The CONSENT Solicitation is not being made in any jurisdiction in which, or to or from any person to or from whom, it is unlawful to make such solicitation under applicable state or foreign securities or "blue sky" laws.
THE CONSENT SOLICITATION IS BEING MADE ONLY PURSUANT TO THE CONSENT SOLICITATION STATEMENT AND THE LETTER OF CONSENT THAT THE INFORMATION AGENT WILL DISTRIBUTE TO NOTEHOLDERS. NOTEHOLDERS SHOULD CAREFULLY READ THE CONSENT SOLICITATION STATEMENT AND LETTER OF CONSENT PRIOR TO MAKING ANY DECISION WITH RESPECT TO THE CONSENT SOLICITATION, BECAUSE SUCH DOCUMENTS CONTAIN IMPORTANT INFORMATION, INCLUDING THE VARIOUS TERMS OF, AND CONDITIONS TO, THE CONSENT SOLICITATION.
Media contact
Heather Handyside, GCI
907-301-3481, hhandyside@gci.com
Forward-Looking Statement Disclosure
This press release includes certain forward-looking statements, including statements about the proposed acquisition of GCI by Liberty Interactive and the proposed split-off of Liberty Interactive's interest in GCI Liberty (the "proposed split-off" and together with the proposed acquisition of GCI, the "proposed transactions"), the timing of the Consent Solicitation and other matters that are not historical facts.

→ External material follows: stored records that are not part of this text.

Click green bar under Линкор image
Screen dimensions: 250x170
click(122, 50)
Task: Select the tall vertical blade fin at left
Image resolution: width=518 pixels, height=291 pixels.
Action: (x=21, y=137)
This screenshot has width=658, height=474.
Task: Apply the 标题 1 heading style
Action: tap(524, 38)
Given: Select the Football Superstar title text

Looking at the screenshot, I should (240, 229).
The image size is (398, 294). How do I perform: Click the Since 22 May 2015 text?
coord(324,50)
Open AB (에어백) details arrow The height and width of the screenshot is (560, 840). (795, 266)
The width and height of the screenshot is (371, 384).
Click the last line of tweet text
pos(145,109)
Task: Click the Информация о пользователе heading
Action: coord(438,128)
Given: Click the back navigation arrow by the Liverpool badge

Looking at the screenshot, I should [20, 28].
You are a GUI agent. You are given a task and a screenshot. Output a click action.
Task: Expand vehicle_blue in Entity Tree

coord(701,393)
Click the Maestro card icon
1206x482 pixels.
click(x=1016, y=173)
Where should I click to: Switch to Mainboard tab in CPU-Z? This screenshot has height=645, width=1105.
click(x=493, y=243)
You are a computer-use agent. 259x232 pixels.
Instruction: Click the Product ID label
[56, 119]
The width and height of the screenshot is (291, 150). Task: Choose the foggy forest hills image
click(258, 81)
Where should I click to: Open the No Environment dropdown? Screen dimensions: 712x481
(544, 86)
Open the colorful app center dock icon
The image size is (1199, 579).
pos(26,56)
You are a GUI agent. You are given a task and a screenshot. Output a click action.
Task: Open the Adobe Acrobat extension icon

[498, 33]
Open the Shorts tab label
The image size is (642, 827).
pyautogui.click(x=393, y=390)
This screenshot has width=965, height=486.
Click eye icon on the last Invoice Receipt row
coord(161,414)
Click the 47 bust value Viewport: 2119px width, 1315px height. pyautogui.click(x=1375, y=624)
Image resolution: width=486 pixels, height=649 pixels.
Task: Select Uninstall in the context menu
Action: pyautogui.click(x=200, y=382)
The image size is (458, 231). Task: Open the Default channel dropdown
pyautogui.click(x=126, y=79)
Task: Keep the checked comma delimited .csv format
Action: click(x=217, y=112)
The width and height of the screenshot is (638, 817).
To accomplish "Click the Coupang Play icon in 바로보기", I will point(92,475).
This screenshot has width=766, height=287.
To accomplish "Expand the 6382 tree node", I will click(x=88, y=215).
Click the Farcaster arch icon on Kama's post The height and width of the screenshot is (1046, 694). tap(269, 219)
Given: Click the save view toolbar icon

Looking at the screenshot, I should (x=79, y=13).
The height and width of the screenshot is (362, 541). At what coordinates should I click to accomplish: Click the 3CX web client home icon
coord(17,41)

These forward-looking statements involve many risks and uncertainties that could cause actual results to differ materially from those expressed or implied by such statements, including, without limitation, the satisfaction of conditions to the proposed transactions and the Consent Solicitation. These forward-looking statements speak only as of the date of this press release, and GCI expressly disclaims any obligation or undertaking to disseminate any updates or revisions to any forward-looking statement contained herein to reflect any change in GCI's expectations with regard thereto or any change in events, conditions or circumstances on which any such statement is based. Please refer to the publicly filed documents of GCI, including the most recent Form 10-K, for additional information about GCI and about the risks and uncertainties related to the business of GCI which may affect the statements made in this press release.